Work order A —
Reproduce the stretch of the comment from "Share good ideas" through "extra on the PT.", updating it so that "schedule" reads "hours".
Work order B —
State whether each statement agrees with the comment, answering yes or no and quoting the words that decide it: (i) The writer advises dropping from full-time to part-time work to earn a degree. (ii) The writer says master's programs often offer part-time and all-night or all-weekend classes. (iii) The writer decided not to snark on the part of the article about Elena's internship.

Share good ideas and conversation.   Login, Join Us, or Take a Tour!
comment by _refugee_

    Do you actually know that one could drop down to part-time, pick their own schedule to bend around school and still keep their full benefits ?

I wasn't referring to dropping down your FT to PT to pursue a master's; I was referring to the fact that master's programs often cater to full time workers by offering part-time and all-night or all-weekend classes to help resolve specifically this problem. So, no, don't drop your FT to PT to get a degree. I'm saying keep the FT and do the extra on the PT.

I didn't dismiss people; I dismissed three incomplete stories as conveyed by a biased narrator attempting to, in at least one case (gabe's) wring despair out of a story profoundly lacking it. Is Elena's the third story I've supposedly dismissed? Funny, cuz I read about her internship and consciously decided that was part of the article I wasn't going to snark on.

I didn't dismiss people; I dismissed extremely small sets of facts about 2 people's lives, presented consciously to evoke certain feelings as well as demonstrate certain points, because I disagreed with their effectiveness.

Saved data entries
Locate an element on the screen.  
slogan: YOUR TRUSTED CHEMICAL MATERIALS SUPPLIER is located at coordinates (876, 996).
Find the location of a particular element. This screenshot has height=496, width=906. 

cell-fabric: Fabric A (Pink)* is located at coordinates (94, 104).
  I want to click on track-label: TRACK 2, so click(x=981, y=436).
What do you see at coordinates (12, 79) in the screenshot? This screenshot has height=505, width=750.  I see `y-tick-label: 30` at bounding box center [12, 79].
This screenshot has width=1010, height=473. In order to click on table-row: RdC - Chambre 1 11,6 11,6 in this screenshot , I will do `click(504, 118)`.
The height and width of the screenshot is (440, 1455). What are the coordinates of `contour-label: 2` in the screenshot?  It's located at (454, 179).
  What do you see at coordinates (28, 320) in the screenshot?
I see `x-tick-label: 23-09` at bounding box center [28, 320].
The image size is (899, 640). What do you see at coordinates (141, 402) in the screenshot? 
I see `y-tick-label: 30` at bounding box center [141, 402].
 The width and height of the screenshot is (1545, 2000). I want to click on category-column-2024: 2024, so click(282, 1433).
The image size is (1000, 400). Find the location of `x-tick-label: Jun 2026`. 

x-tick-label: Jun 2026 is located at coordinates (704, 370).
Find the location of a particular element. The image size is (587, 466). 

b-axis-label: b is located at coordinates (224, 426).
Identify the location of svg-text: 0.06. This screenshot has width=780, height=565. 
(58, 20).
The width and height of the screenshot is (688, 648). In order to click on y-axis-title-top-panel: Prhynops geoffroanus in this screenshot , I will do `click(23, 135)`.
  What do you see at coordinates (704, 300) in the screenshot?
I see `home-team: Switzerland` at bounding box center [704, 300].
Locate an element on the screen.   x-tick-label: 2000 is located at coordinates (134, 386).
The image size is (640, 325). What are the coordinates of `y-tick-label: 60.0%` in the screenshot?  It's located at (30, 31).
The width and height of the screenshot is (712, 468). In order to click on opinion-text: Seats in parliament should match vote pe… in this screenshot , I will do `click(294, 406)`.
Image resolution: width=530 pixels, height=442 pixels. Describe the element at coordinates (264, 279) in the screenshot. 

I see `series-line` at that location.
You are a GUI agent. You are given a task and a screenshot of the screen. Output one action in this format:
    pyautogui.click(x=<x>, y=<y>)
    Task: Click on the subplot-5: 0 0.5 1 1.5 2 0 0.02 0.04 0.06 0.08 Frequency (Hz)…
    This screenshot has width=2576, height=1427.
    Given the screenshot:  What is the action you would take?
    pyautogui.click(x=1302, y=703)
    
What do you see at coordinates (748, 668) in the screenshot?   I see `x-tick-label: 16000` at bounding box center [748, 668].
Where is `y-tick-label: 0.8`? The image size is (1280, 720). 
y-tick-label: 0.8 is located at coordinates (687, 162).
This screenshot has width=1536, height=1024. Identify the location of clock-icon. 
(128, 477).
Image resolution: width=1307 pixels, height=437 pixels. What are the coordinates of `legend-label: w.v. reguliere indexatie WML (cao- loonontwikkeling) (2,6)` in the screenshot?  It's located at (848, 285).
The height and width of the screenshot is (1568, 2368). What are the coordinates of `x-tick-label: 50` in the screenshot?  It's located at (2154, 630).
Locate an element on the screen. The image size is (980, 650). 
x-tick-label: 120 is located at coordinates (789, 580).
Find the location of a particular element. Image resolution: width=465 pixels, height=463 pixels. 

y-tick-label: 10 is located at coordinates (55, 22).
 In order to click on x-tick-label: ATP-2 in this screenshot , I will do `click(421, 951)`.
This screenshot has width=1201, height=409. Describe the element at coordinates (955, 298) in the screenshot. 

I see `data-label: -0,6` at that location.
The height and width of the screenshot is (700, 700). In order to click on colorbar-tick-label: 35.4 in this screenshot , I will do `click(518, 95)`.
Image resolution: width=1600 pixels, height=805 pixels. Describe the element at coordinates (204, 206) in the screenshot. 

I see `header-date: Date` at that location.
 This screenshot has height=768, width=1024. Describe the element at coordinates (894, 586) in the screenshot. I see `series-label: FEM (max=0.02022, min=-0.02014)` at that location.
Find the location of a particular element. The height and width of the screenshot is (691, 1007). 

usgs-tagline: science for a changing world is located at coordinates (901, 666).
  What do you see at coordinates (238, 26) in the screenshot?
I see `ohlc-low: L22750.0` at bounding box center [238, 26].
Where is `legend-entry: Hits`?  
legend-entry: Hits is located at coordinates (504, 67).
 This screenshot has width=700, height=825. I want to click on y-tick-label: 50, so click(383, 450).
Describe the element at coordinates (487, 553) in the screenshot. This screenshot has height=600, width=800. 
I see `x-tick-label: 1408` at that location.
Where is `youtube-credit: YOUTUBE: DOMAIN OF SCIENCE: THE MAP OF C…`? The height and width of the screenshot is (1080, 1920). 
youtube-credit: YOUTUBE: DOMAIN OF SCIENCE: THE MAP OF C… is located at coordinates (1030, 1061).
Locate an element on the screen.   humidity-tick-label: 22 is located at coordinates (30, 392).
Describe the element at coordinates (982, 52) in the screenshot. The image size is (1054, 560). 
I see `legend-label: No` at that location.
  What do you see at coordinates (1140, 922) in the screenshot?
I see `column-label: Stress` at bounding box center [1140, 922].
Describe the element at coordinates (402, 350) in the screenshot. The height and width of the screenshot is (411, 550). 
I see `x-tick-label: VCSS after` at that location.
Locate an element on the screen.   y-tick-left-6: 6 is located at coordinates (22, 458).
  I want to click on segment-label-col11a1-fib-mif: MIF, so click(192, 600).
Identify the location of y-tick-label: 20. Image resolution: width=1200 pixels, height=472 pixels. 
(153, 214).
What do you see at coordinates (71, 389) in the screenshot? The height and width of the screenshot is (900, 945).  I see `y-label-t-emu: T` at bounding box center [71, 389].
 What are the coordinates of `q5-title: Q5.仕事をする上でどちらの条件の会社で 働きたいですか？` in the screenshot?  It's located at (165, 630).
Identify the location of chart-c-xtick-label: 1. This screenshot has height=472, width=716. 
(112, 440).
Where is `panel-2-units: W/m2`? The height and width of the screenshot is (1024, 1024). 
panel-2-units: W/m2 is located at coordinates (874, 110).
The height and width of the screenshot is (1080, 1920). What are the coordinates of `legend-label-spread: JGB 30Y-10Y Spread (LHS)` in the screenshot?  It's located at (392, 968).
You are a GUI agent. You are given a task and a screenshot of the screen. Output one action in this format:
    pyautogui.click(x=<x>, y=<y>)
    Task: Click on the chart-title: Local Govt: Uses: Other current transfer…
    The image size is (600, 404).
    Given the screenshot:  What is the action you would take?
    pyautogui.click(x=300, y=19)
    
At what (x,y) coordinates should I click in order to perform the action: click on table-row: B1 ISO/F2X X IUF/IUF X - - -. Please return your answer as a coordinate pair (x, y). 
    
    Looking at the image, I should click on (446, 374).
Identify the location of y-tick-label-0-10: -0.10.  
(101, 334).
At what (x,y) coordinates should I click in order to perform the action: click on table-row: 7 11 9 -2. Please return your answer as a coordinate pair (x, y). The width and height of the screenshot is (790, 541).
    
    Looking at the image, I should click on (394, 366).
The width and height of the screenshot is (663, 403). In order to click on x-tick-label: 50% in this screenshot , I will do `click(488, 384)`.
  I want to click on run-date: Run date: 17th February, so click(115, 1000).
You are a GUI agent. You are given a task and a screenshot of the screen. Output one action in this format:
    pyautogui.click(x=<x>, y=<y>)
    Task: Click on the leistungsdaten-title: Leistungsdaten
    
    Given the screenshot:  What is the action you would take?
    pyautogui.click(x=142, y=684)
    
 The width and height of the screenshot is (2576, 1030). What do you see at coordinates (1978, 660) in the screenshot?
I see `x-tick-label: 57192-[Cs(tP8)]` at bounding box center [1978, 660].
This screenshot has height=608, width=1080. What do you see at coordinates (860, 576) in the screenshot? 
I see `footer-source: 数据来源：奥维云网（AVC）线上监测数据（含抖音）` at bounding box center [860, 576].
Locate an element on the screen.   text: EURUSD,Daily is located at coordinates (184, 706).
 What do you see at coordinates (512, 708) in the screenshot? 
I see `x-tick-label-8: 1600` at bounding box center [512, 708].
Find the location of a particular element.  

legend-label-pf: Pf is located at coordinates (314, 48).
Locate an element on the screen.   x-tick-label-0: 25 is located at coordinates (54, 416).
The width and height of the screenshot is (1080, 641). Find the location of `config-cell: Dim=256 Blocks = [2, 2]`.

Exercise result A —
Share good ideas and conversation.   Login, Join Us, or Take a Tour!
comment by _refugee_

    Do you actually know that one could drop down to part-time, pick their own hours to bend around school and still keep their full benefits ?

I wasn't referring to dropping down your FT to PT to pursue a master's; I was referring to the fact that master's programs often cater to full time workers by offering part-time and all-night or all-weekend classes to help resolve specifically this problem. So, no, don't drop your FT to PT to get a degree. I'm saying keep the FT and do the extra on the PT.

Exercise result B —
(i) No: "So, no, don't drop your FT to PT to get a degree."
(ii) Yes: "master's programs often cater to full time workers by offering part-time and all-night or all-weekend classes"
(iii) Yes: "I read about her internship and consciously decided that was part of the article I wasn't going to snark on."